Supplied passage →
- Opening Delimiter -

At a glance, it looks like Claude attempted to be helpful and ensure the success of the API change in all 10 samples, either by doing nothing or (perhaps overeagerly) emailing someone with concerns over social engineering and/or the CTO’s mental state.
Wow.
Only now do I understand how serious the system card was when it issued that warning about telling Claude Opus 4 to be agentic. I was expecting such things to have an impact, sure – but I wasn’t expecting them to induce such a complete change in the model’s personality and interpretation of its relationship with the world!
I’m very curious whether there are any known clues about what could have caused this in post-training. Like, I dunno, this type of instructions being used in a particular data subset or something.
EDIT: updated the git repo with samples and notes from this experimental condition. EDIT2: given the results reported for other models, I guess this probably isn’t a Claude-only thing? Would be very interesting if it turned out that ~all frontier models were so wildly conditional on this innocuous-seeming piece of text. EDIT3: I tried the same modification in conjunction with the original scenario and still got blackmail, as expected given an earlier report that this configuration still resulted in blackmail.

- Closing Delimiter -

Task directions →
Copy the forum post from "Only now do" up to and including "subset or something.", swapping "personality" for "character".

Information supplied →
- Opening Delimiter -

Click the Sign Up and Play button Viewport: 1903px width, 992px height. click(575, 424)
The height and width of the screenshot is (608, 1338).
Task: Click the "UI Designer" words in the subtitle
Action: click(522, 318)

- Closing Delimiter -

Your solution →
Only now do I understand how serious the system card was when it issued that warning about telling Claude Opus 4 to be agentic. I was expecting such things to have an impact, sure – but I wasn’t expecting them to induce such a complete change in the model’s character and interpretation of its relationship with the world!
I’m very curious whether there are any known clues about what could have caused this in post-training. Like, I dunno, this type of instructions being used in a particular data subset or something.